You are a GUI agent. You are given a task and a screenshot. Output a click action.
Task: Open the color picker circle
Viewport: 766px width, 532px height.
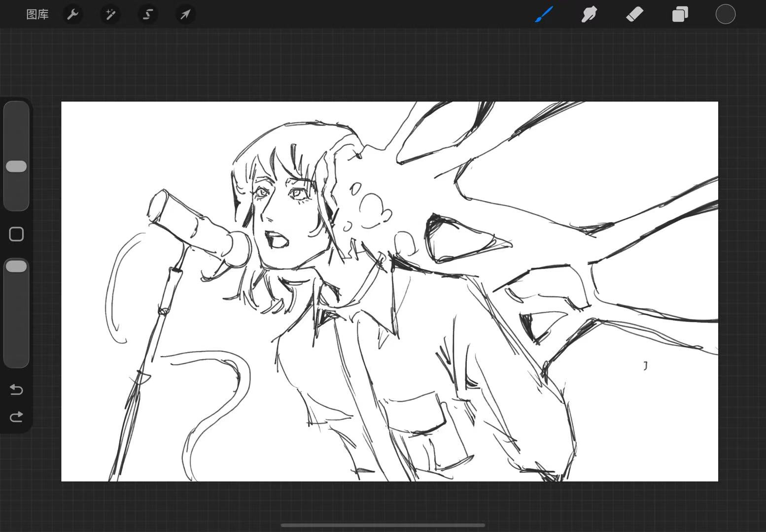tap(725, 15)
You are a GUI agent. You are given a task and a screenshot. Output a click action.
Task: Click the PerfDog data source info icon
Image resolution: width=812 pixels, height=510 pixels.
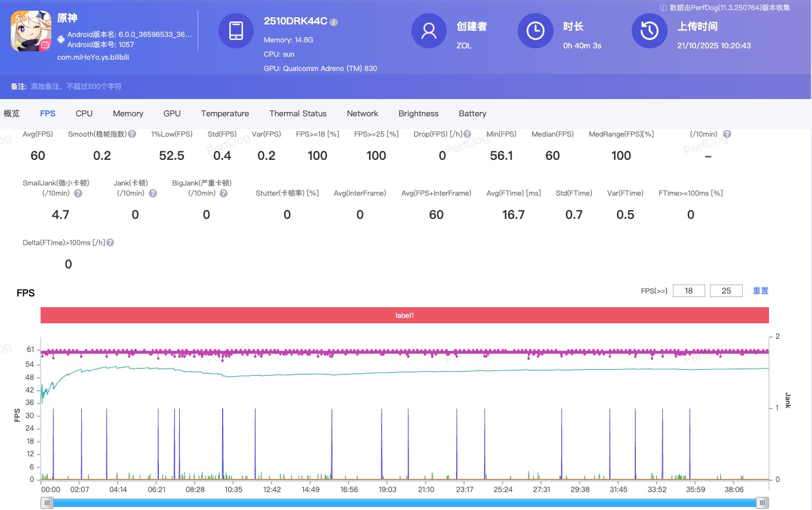pyautogui.click(x=663, y=8)
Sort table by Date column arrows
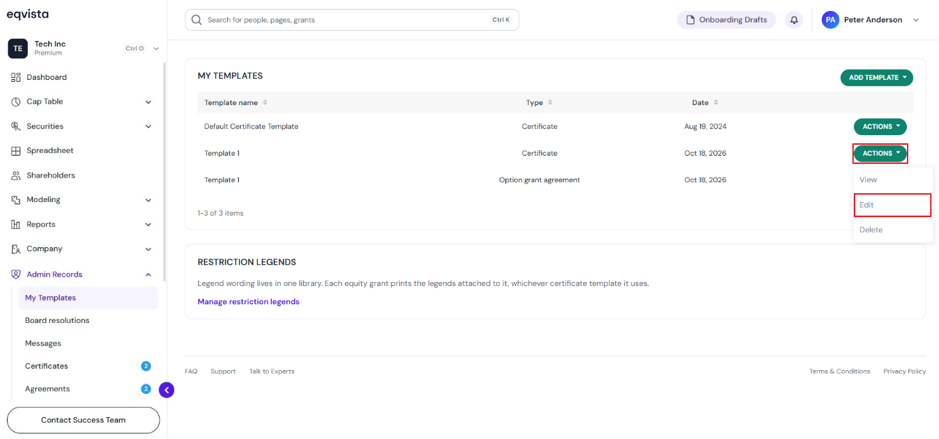This screenshot has width=939, height=439. pyautogui.click(x=715, y=102)
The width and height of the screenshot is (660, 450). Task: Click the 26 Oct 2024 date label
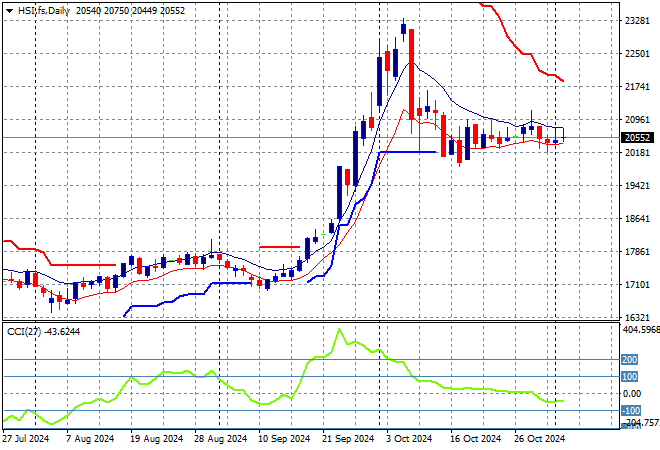537,438
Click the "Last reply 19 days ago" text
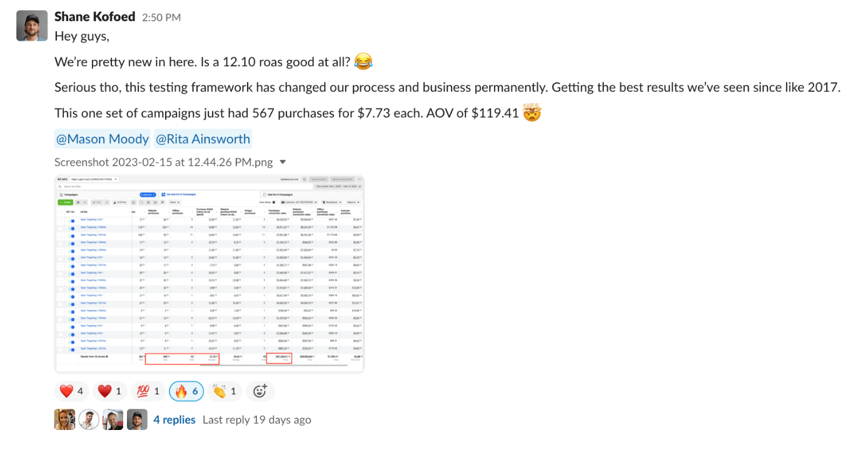868x450 pixels. [x=256, y=420]
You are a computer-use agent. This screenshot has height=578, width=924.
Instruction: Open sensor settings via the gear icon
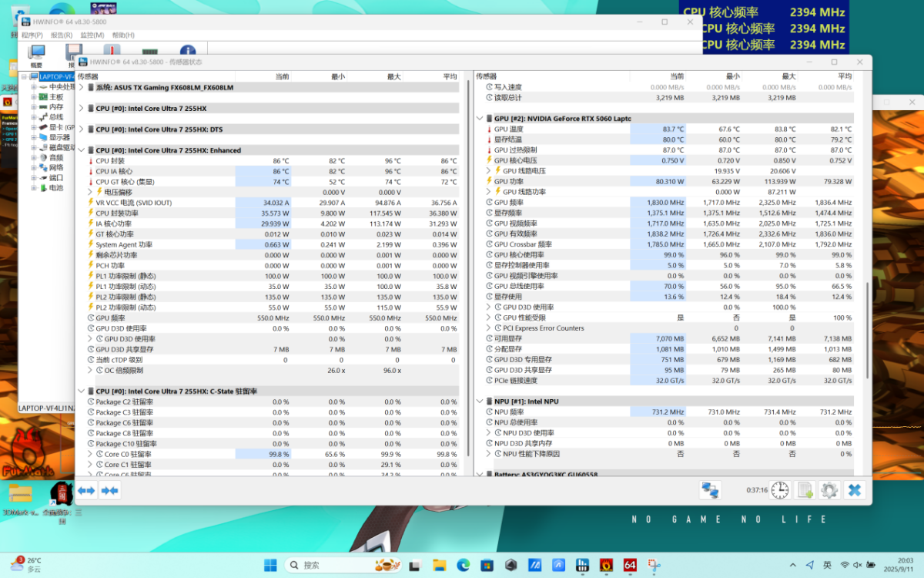coord(829,490)
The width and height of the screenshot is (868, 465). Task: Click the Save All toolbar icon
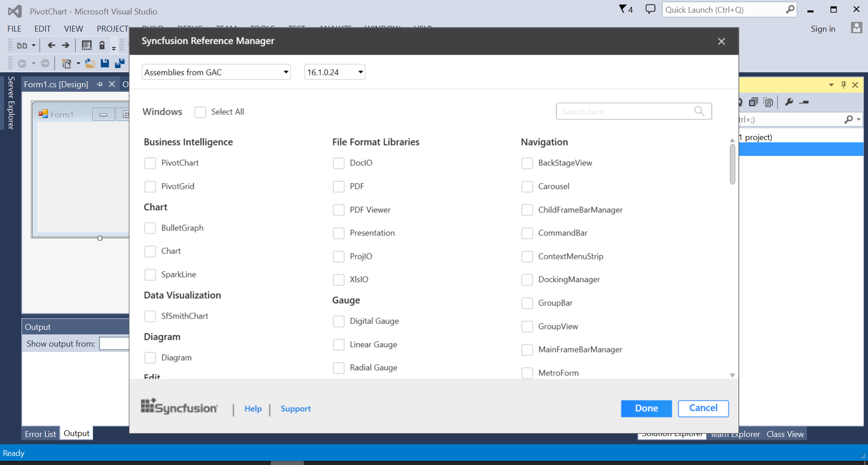(x=120, y=63)
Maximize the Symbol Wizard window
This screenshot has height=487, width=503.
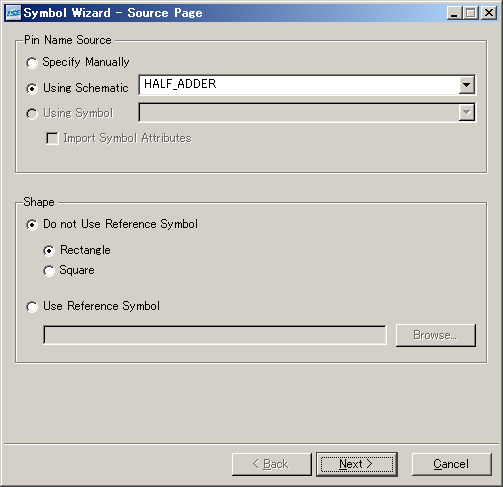coord(471,13)
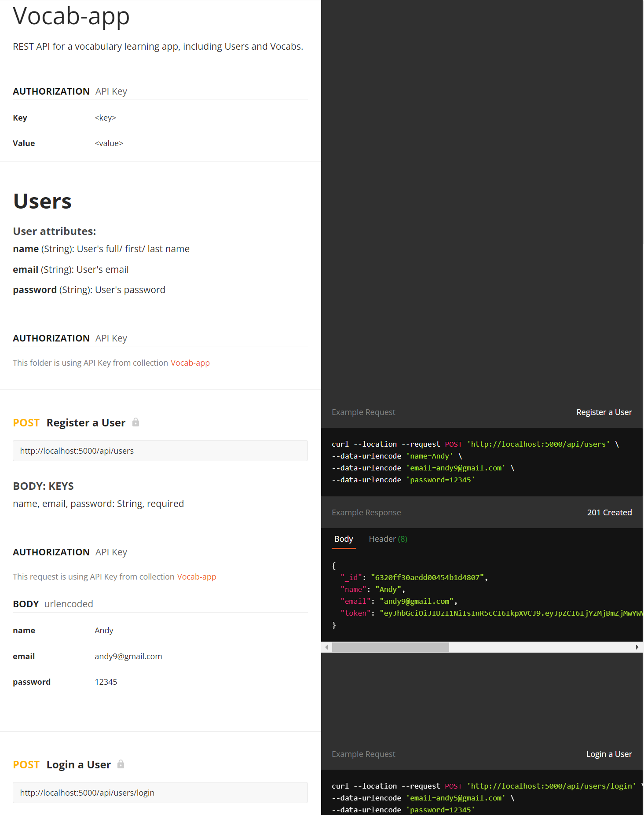Image resolution: width=644 pixels, height=815 pixels.
Task: Switch to the Header (8) response tab
Action: pos(388,539)
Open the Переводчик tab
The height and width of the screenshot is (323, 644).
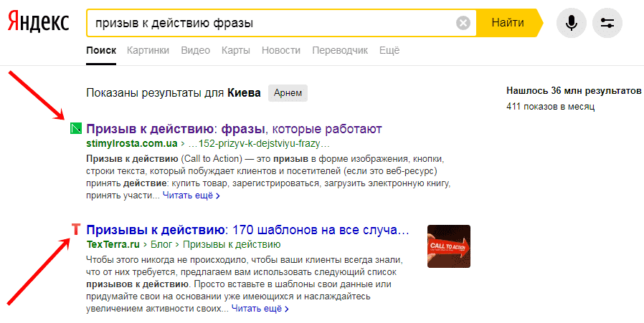(339, 50)
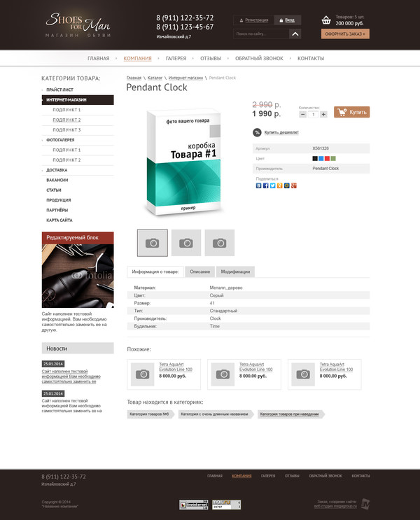The width and height of the screenshot is (420, 520).
Task: Select the second product photo thumbnail
Action: pos(186,243)
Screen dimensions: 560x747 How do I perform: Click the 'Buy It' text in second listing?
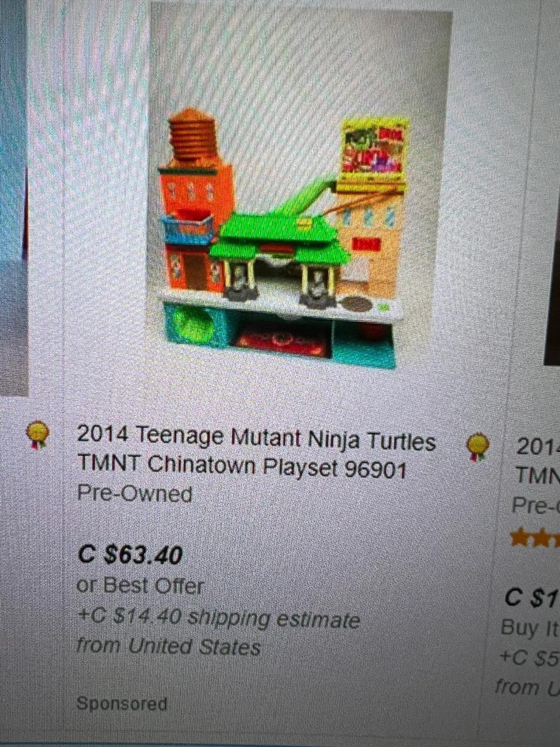[x=530, y=629]
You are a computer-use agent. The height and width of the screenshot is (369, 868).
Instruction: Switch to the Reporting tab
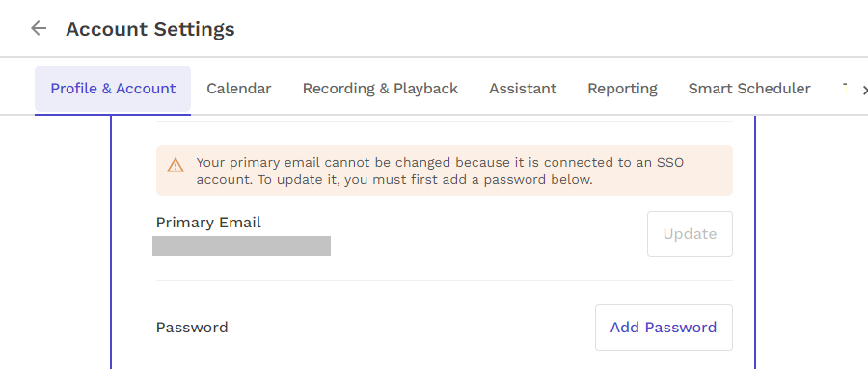pyautogui.click(x=622, y=89)
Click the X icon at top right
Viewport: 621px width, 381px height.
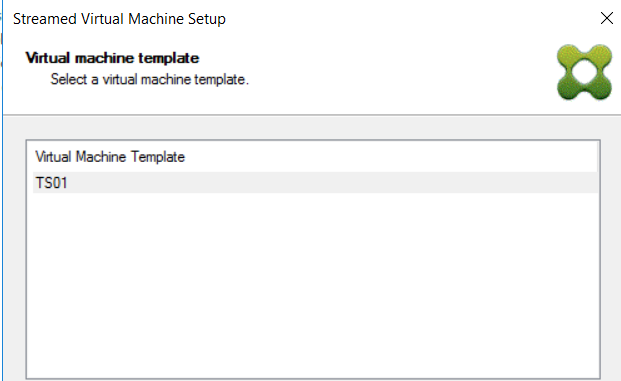(606, 18)
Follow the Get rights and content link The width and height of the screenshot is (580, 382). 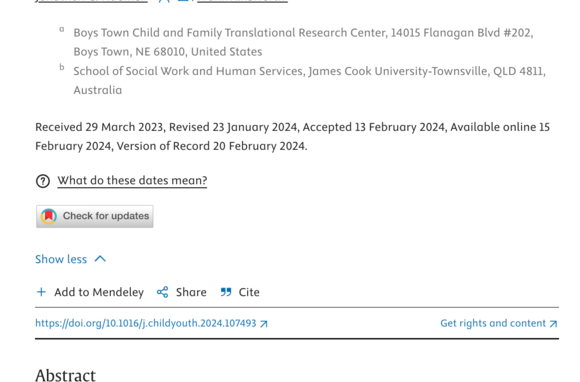point(493,324)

▶ [Brief] Take the material above from the line containing "Task: Click the PerfDog data source info icon" up to and including the line containing "Maximize the Symbol Wizard window" and retype it exactly, without any pictures.

▶ [Result of this exercise]
Task: Click the PerfDog data source info icon
Image resolution: width=812 pixels, height=510 pixels.
pyautogui.click(x=663, y=8)
Sort table by Date column arrows
This screenshot has width=939, height=439. pyautogui.click(x=715, y=102)
The width and height of the screenshot is (660, 450). Task: Click the 26 Oct 2024 date label
537,438
Click the "Last reply 19 days ago" text
868x450 pixels. [x=256, y=420]
You are a computer-use agent. This screenshot has height=578, width=924.
Instruction: Open sensor settings via the gear icon
coord(829,490)
The width and height of the screenshot is (868, 465). Task: Click the Save All toolbar icon
(x=120, y=63)
Maximize the Symbol Wizard window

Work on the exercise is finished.